### WHAT IS REQUIRED
Copy the data below word for word, beginning at its first line and stopping after the line that contains "I want to click on 'Drop". Leave the pictures out of your copy.

### PROVIDED RECORDS
-------------------------
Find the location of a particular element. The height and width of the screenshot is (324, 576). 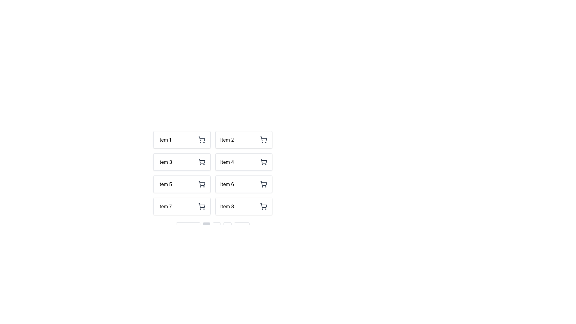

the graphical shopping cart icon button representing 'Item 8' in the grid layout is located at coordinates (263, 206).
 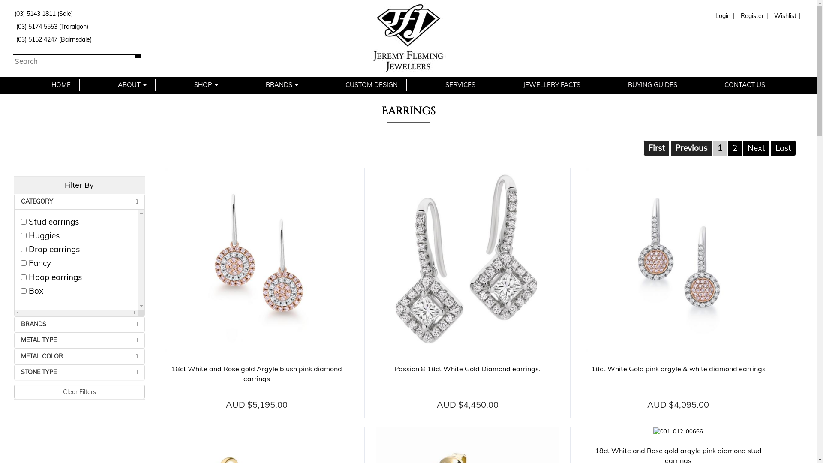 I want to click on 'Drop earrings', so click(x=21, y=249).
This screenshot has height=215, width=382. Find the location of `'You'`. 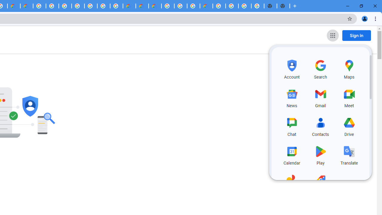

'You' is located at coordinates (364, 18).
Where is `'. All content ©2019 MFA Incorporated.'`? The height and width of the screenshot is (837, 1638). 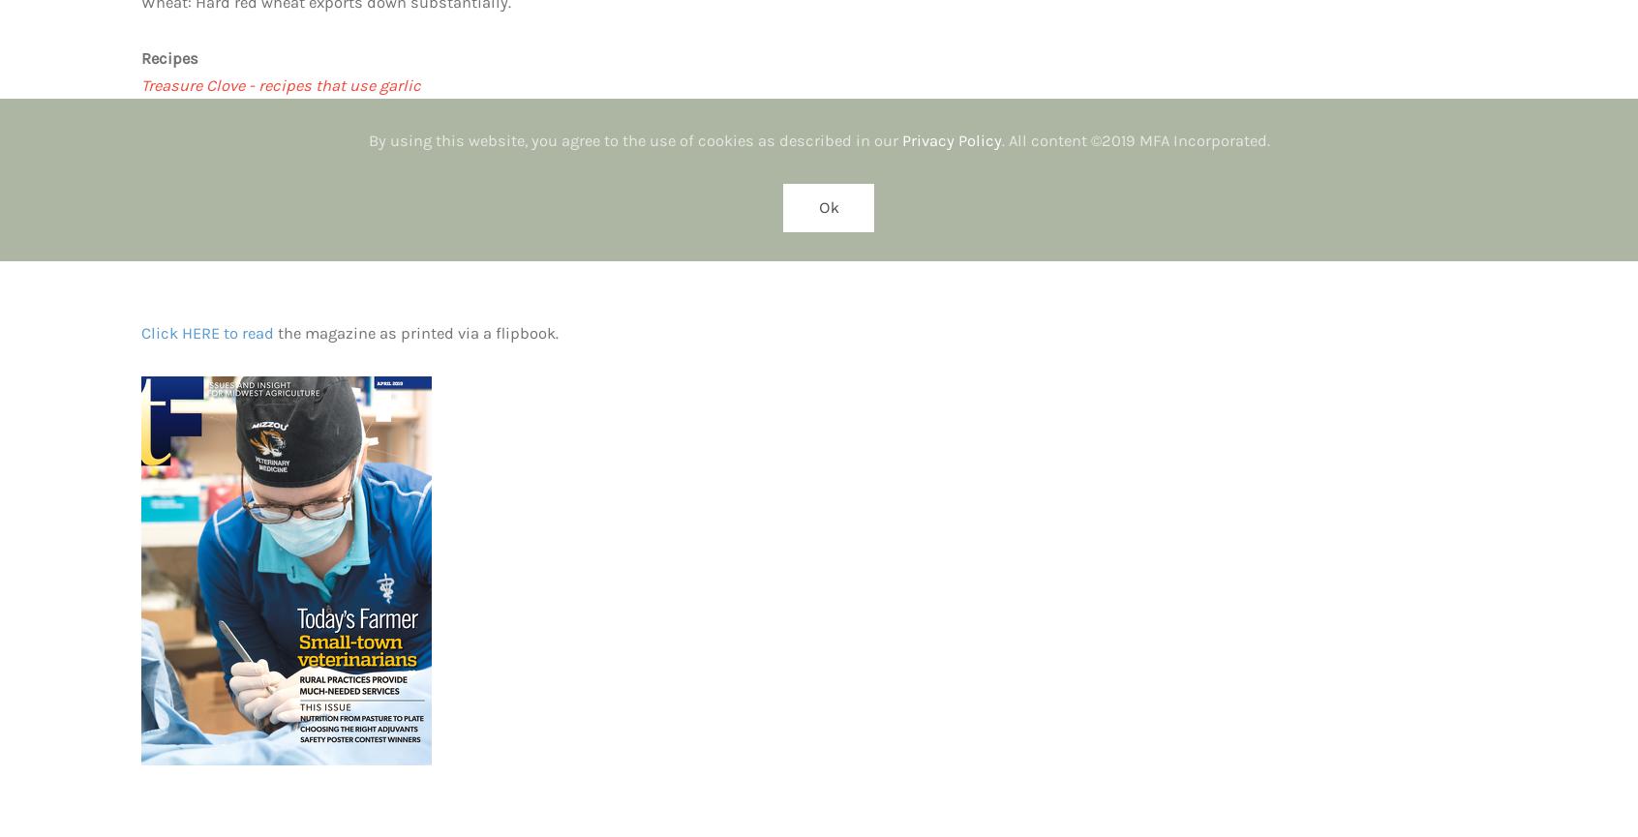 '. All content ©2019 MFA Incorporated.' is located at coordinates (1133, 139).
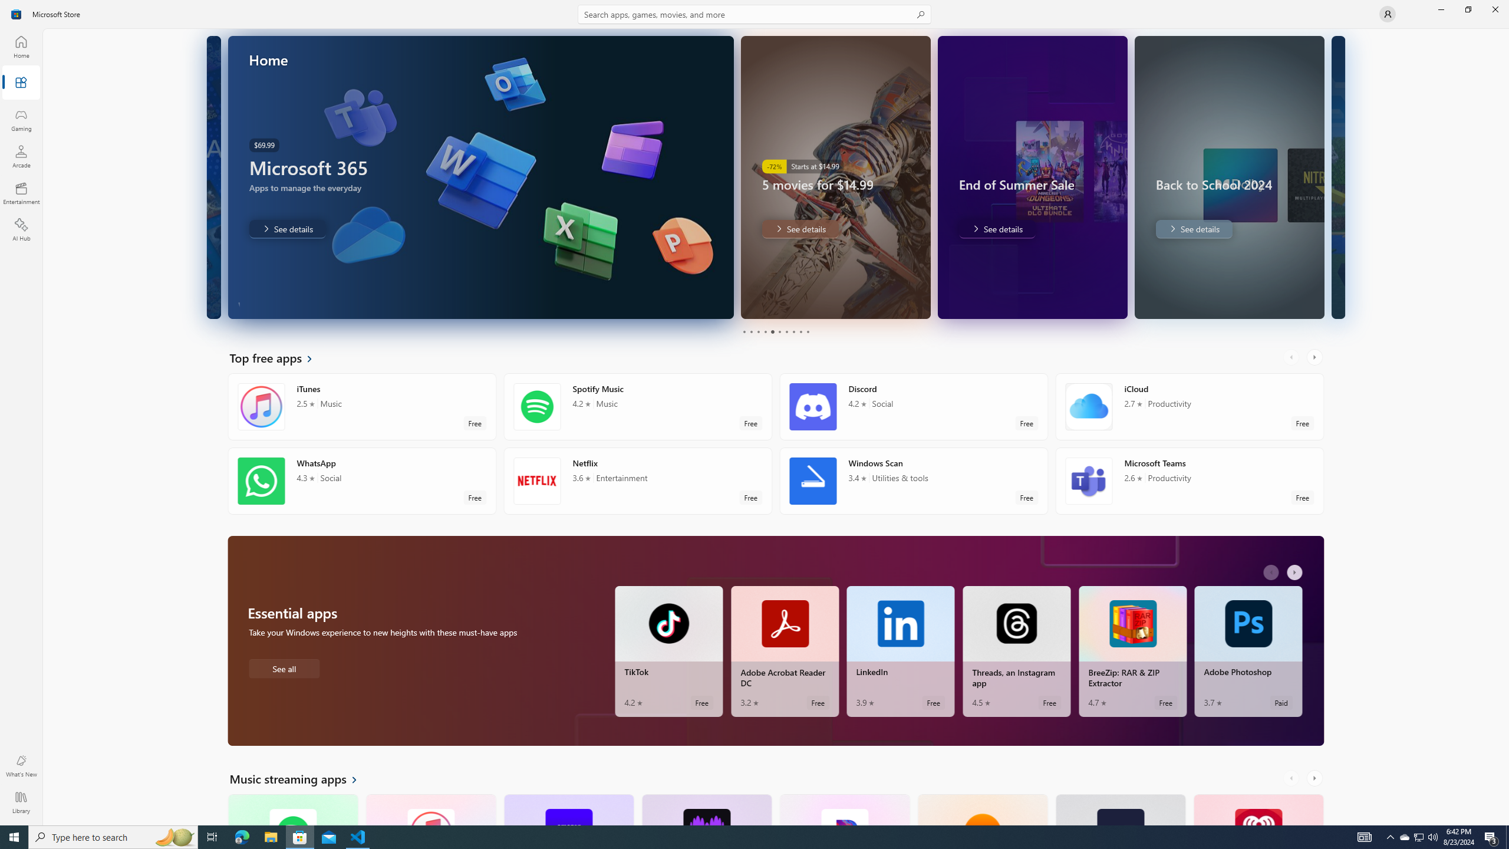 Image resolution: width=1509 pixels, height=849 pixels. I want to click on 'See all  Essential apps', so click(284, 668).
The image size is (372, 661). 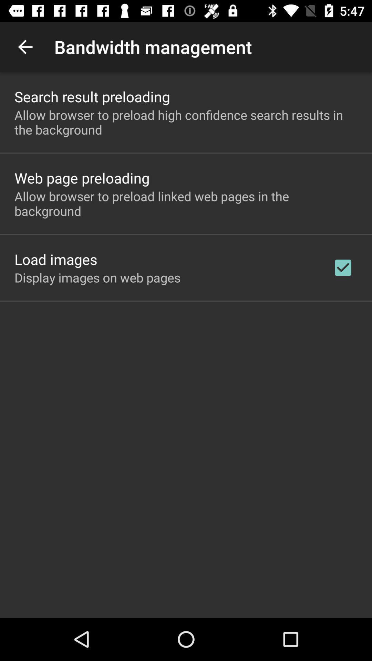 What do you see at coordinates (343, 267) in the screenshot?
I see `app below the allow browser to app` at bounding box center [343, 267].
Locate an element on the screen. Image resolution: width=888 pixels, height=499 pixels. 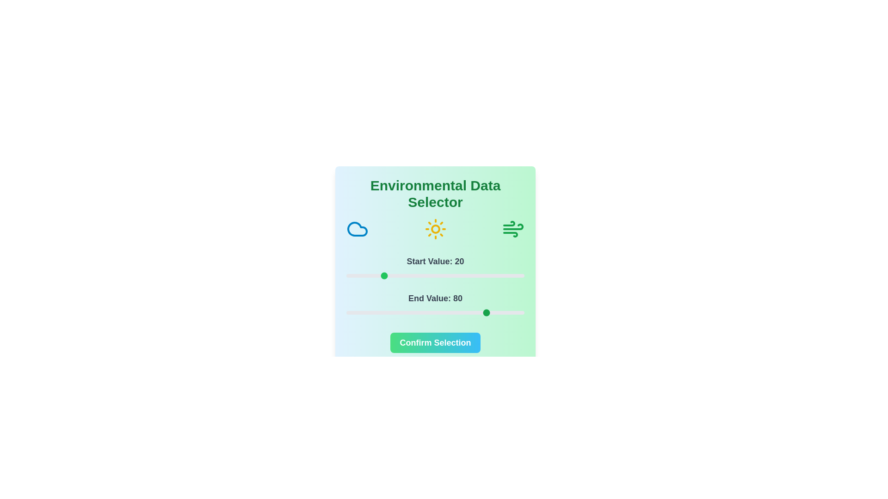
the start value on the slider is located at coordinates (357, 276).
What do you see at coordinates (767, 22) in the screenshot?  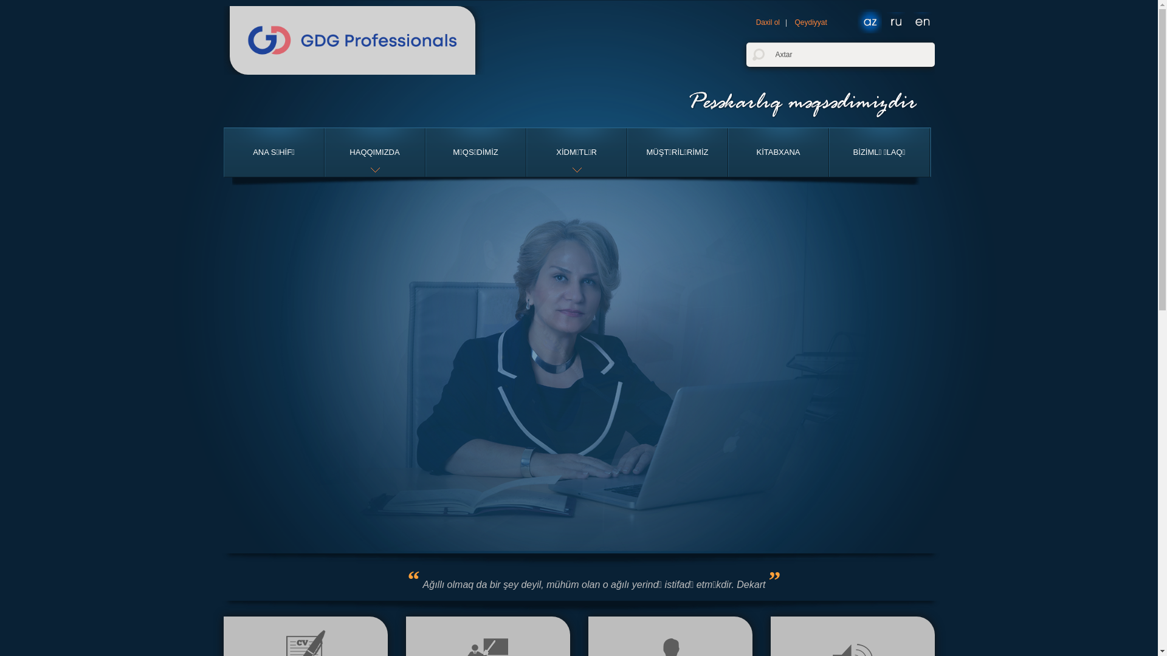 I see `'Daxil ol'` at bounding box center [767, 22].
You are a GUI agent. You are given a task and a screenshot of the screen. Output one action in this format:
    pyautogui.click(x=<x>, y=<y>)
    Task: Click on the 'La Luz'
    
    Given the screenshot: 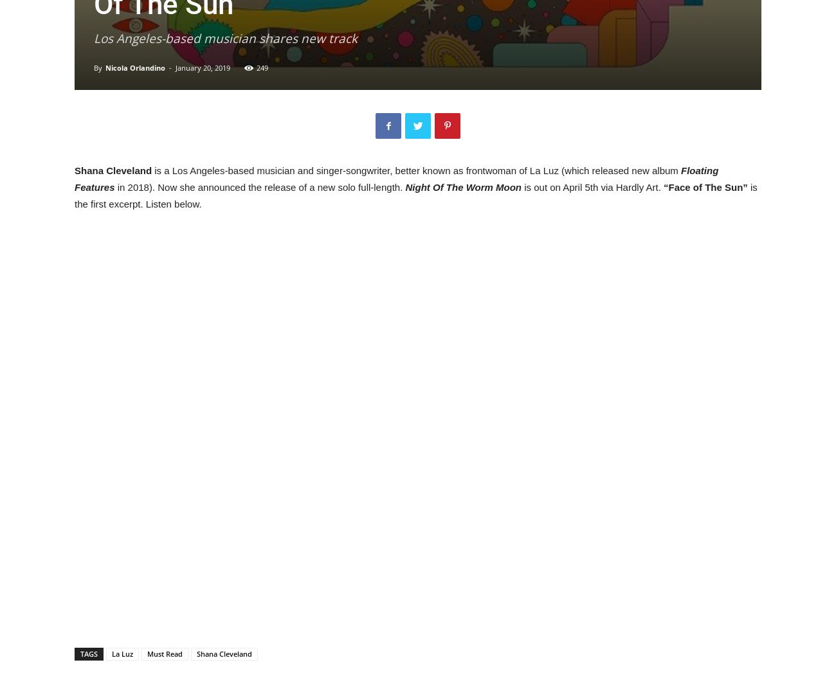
-------------------------
### COMPLETED EXERCISE
Find the location of a particular element. The height and width of the screenshot is (324, 576). 

the graphical shopping cart icon button representing 'Item 8' in the grid layout is located at coordinates (263, 206).
  I want to click on 'Drop earrings', so click(x=21, y=249).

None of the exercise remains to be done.